Erdem Tepegöz: Bilimkurgusal metinler, içinde bulunduğumuz sorunlara veya cevap aradığımız sorulara farklı bir perspektiften bakabilme fırsatı veriyor. Bu açıdan bu türün olanaklarını farketmem ile anlatmak istediğim hikayeyi daha güçlü bir formda anlatabileceğimi düşündüm. Bu açıdan sosyal gerçekçi bir sorunu daha alegorik bir yolla, zamansız ve mekansız bir biçimin içinde hikayeleştirmek istedim. Sinema sanatının bir düşünce deneyi gibi farklı perspektiften hikayeleri görselleştirebilme fırsatı sunması benim için eşsiz bir iletişim aracı görevi görüyor.

“Bilinçlenmek ve uyanmak bence en büyük kahramanlık özelliğidir.”

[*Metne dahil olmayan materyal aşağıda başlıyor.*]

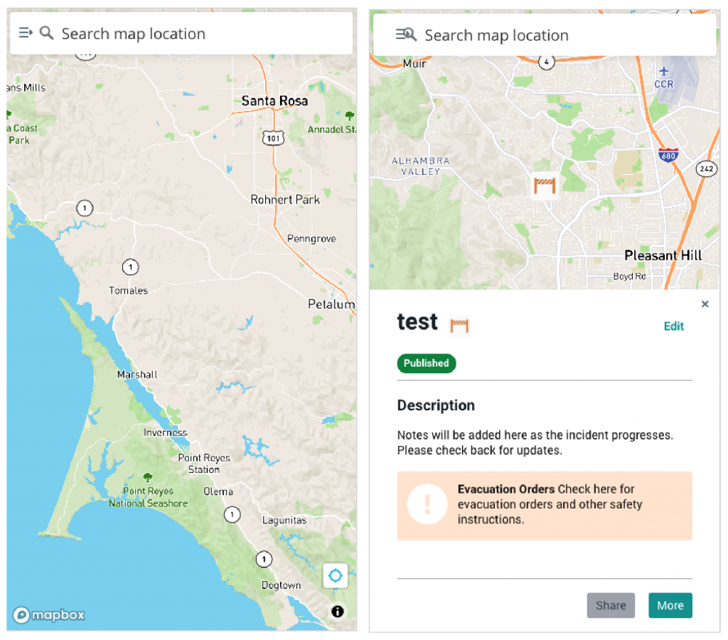
Task: Open the map info icon
Action: pyautogui.click(x=337, y=611)
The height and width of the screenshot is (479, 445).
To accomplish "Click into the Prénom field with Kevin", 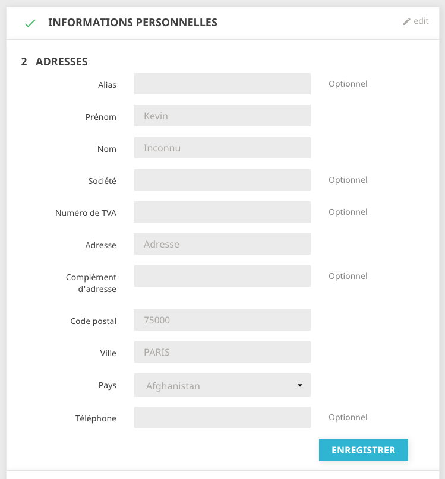I will point(222,116).
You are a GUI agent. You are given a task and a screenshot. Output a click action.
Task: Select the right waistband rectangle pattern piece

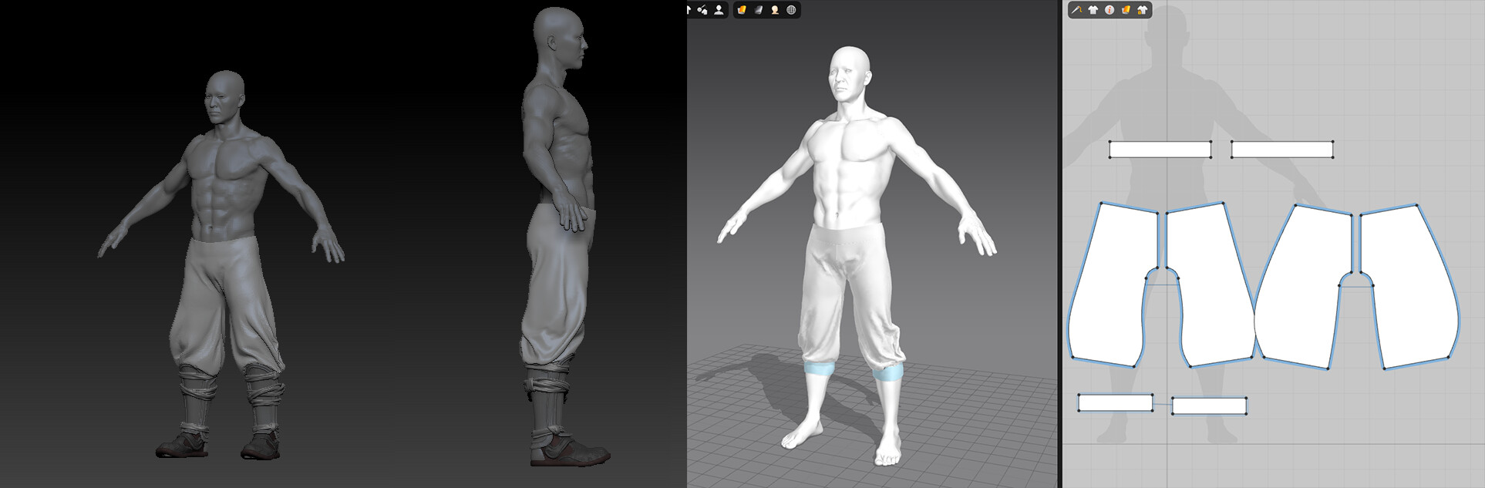point(1282,150)
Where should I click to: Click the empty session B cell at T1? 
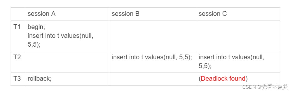coord(152,36)
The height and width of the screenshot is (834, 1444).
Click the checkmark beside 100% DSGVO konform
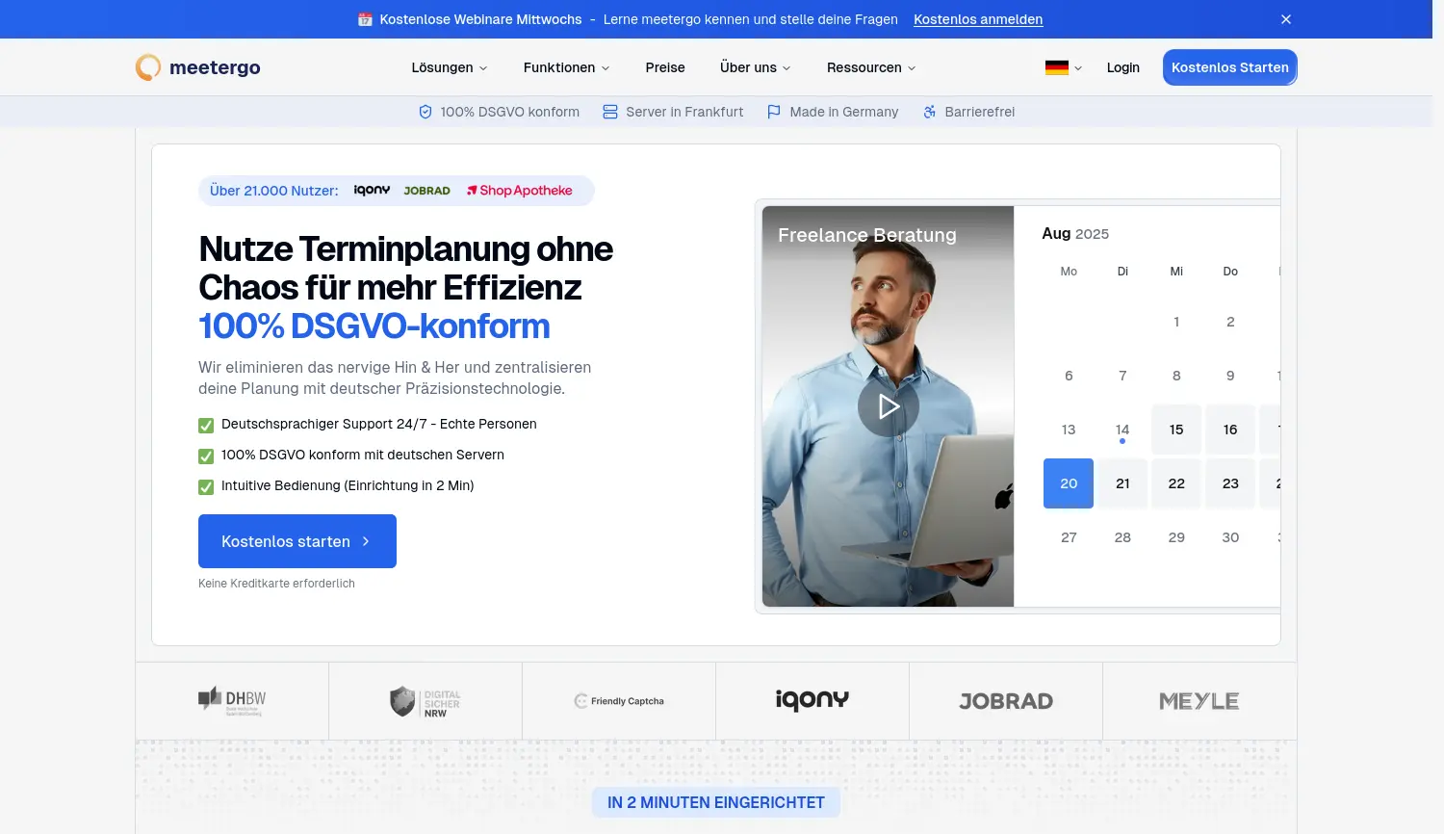206,456
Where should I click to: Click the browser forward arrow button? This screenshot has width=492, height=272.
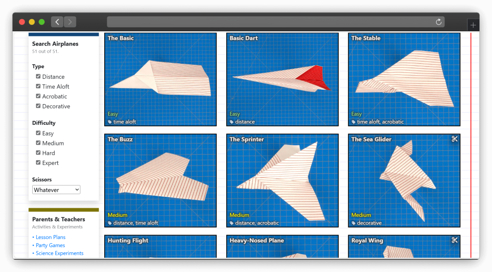tap(70, 22)
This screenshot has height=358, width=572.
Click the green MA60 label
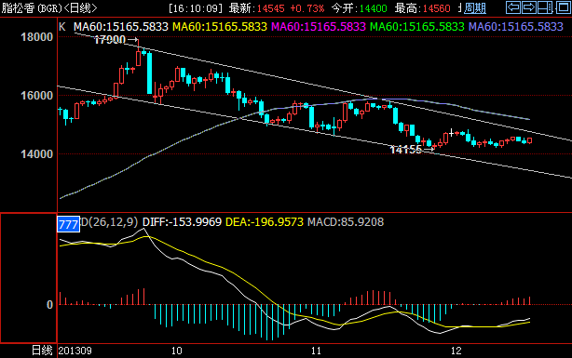click(417, 27)
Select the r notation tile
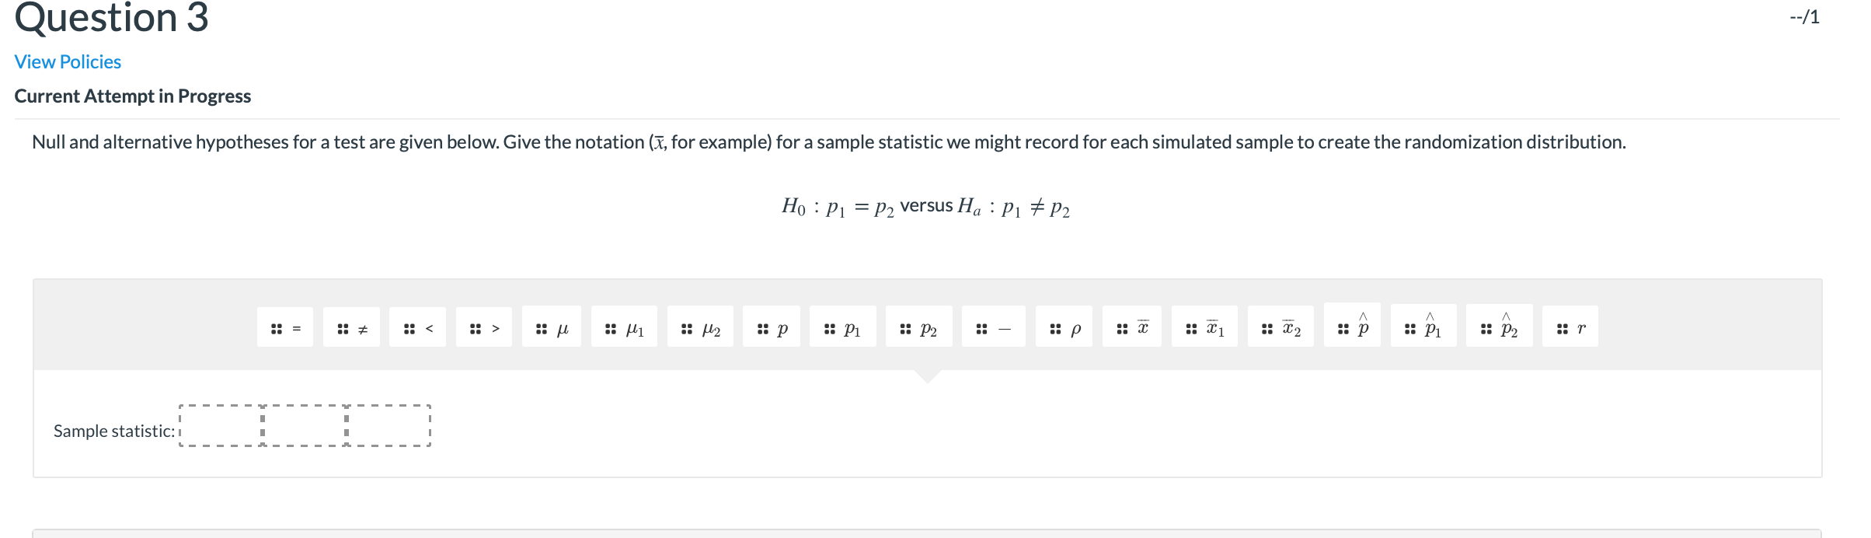This screenshot has height=538, width=1871. coord(1571,327)
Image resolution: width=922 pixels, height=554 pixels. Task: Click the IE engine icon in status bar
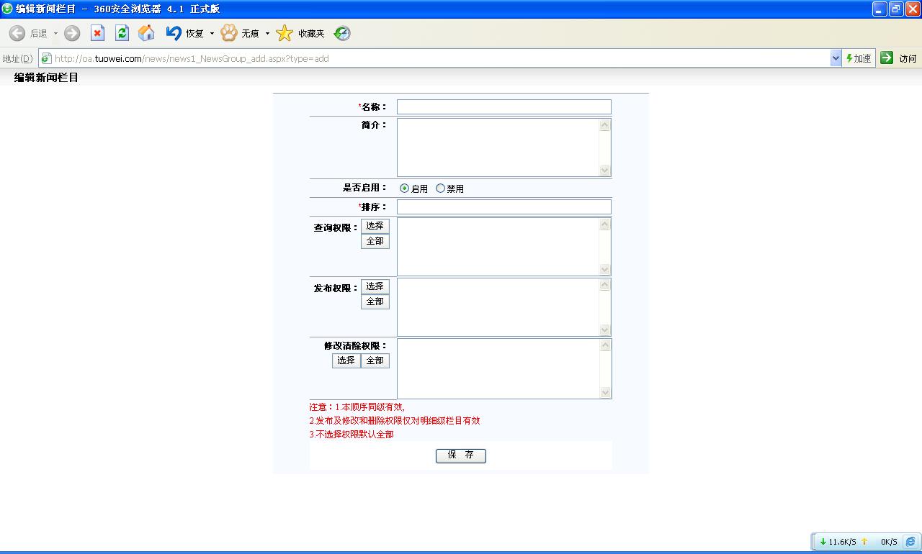(910, 542)
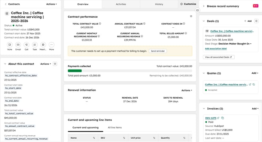This screenshot has height=142, width=262.
Task: Toggle the right sidebar collapse icon
Action: pyautogui.click(x=198, y=10)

-Liderler toplumları, toplulukları bir yerden alıp daha ileriye götüren veya götürme teşebbüsünde bulunan kişilerdir. Burada Numan Acar’ın oynadığı karakter sence bilgisiyle, yetenekleriyle, içinde yaşadığı toplulukla ilişkiler açısından, psikolojik açıdan (merak, korku, cesaret, mücadele ruhu vs.) yeteri kadar güçlü/iyi, daha iyi bir düzeni yaratabilecek bir lider midir yoksa bulunduğu düzene isyan eden huysuz bir işçi midir?

Erdem Tepegöz: Satranç'tan örnek vermem gerekirse bence filmin ana karakteri bir piyon. Ne zaman ki bu piyon oyunun kurallarını sorgulamaya ve kendi konumunu anlamaya başlıyor; işte o zaman bulunduğu konumun ötesine geçmeye hak kazanmış oluyor. Bir piyon çok yetenekli bir taş olmasa da bazen oyunun kaderini değiştirebilme şansı bulabilir. Film, bu piyonun gelecekte ne olacağını, bir kahraman mı veya kaybeden mi olacağını söylemiyor, bunu bilmiyoruz. Önemi de yok bu hikayede. Sadece sorgulamaya başlayan bir karakterin farkındalığına ve bilinçlenmesine şahit oluyoruz. Bilinçlenmek ve uyanmak bence en büyük kahramanlık özelliğidir.

 

“Filmin üzerine çok konuşarak, referans film, fotoğraf ve resimler paylaşarak  onun evrenini anlamaya, hissetmeye çalışıyorduk.”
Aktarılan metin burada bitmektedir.